• Tarea asignada: Prolongue el texto sobre Francisco Vicente Aguilera a partir de su última oración.

• Fragmento de página:
▼

Sin embargo, aquel patricio bayamés –conocido como el de mayor caudal para su época en la región del oriente de Cuba– prefirió convertirse en ejemplo personal de consagración y desprendimiento en nombre de un afán mayor que, como el suyo, era el sueño de muchos criollos dignos: conquistar la libertad.
Así nos suele llegar la imagen de Francisco Vicente Aguilera y Tamayo, cuya inmensa fortuna –cercana a los tres millones de pesos y más de 4 000 caballerías de tierras, entre ingenios, fincas, haciendas y otros patrimonios– sacrificó, para irse a la manigua a luchar por la independencia de la Isla, sin más tesoro que el de su abnegación patriótica y elevada altura moral.
Pero más allá de ese gesto sublime, que sin duda lo inmortalizó entre los hombres más osados de su generación, toda la ruta heroica de Aguilera está llena de detalles estremecedores que no deben soslayarse si se quiere aquilatar la grandeza de aquel héroe que, nacido en cuna de oro el 23 de junio de 1821 –hace hoy 200 años–, murió en la más precaria miseria, lejos de la Patria amada y sin poder cumplir su anhelo emancipador.
UN LÍDER NATURAL
Mucho antes del estallido independentista de 1868, que lo erigió como uno de los próceres fundadores de la nación cubana, Vicente Aguilera, o «Pancho» Aguilera, como lo llamaban cariñosamente sus coterráneos, se había ganado la admiración y respeto de los habitantes de la región del Valle del Cauto, fruto de su avanzado pensamiento, su carácter firme y su proverbial bondad.

▲

• Datos proporcionados:
▼

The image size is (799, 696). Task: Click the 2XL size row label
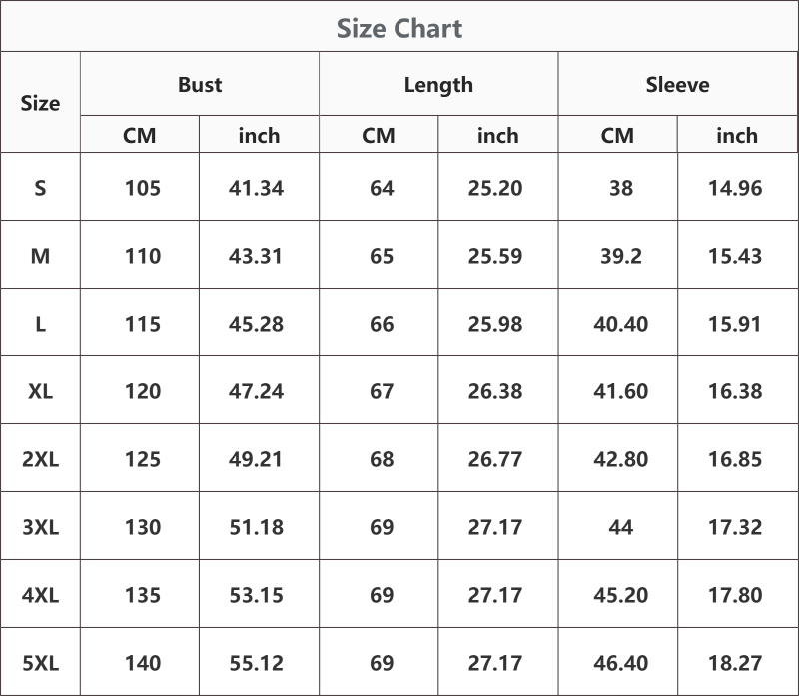(x=40, y=459)
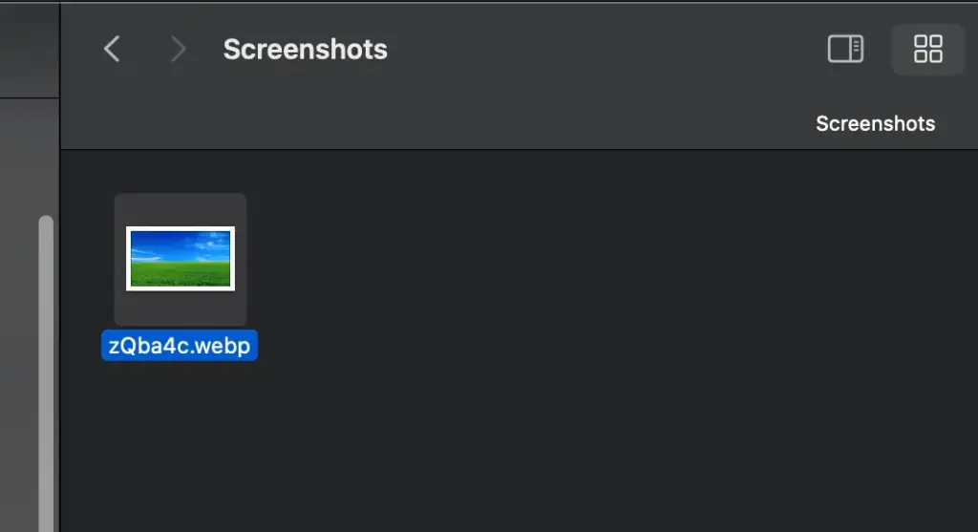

▲

• Respuesta:
De ello dan fe sus numerosos proyectos para desarrollar de forma integral aquella jurisdicción mediante el fomento de la industria azucarera, la creación del primer periódico de la ciudad, la donación de un teatro valorado en más de 80 000 pesos, la entrega de un solar a la iglesia católica, o su intento de construir un ferrocarril.
Paralelamente a esa intensa actividad, el ilustre bayamés fue impulsando, desde la década de 1850, acciones conspirativas contra el gobierno español, que en 1867 afianzaron su liderazgo al asumir la presidencia del recién fundado Comité Revolucionario.
Es por ello que su decisión de subordinarse a Carlos Manuel de Céspedes, tras el alzamiento adelantado del 10 de octubre de 1868, en Demajagua, fue una muestra irrevocable de su intachable actitud, esa misma que lo acompañaría siempre en la compleja y sacrificada contienda revolucionaria por venir.
Según refiere Ludín Fonseca García, historiador de la ciudad de Bayamo, en su libro Francisco Vicente Aguilera. Proyecto modernizador en el valle del Cauto, en 1868 el valor de las propiedades del insigne patriota era de 2 766 093,152 escudos.
De todo ese caudal se despojó Aguilera, quien llegó a alcanzar los cargos de General de División, Secretario de Guerra, Mayor General y Vicepresidente de la República en Armas, en 1870.
Con esa autoridad, partió de Cuba hacia Nueva York (Estados Unidos), en 1871, encargado de eliminar las pugnas existentes entre los emigrados y reunir recursos y armas para la lucha.
En la gélida lejanía de esa tierra ajena, donde solo encontraría angustias y desengaños, pasaría la última etapa de su vida el insigne patriota que, al ser consultado sobre su aprobación para quemar la ciudad de Bayamo (donde tenía propiedades), en enero de 1869, expresó: «Nada tengo mientras no tenga patria».
EL PEREGRINO DE LA PATRIA
Víctima de engaños y mezquinas manipulaciones, y a pesar de todas las dificultades que minaron su empeño en el exterior, el abnegado patricio bayamés logró juntar para la causa insurrecta un total de 145 500 dólares, pero tras cinco expediciones fallidas, nunca pudo regresar a su isla amada.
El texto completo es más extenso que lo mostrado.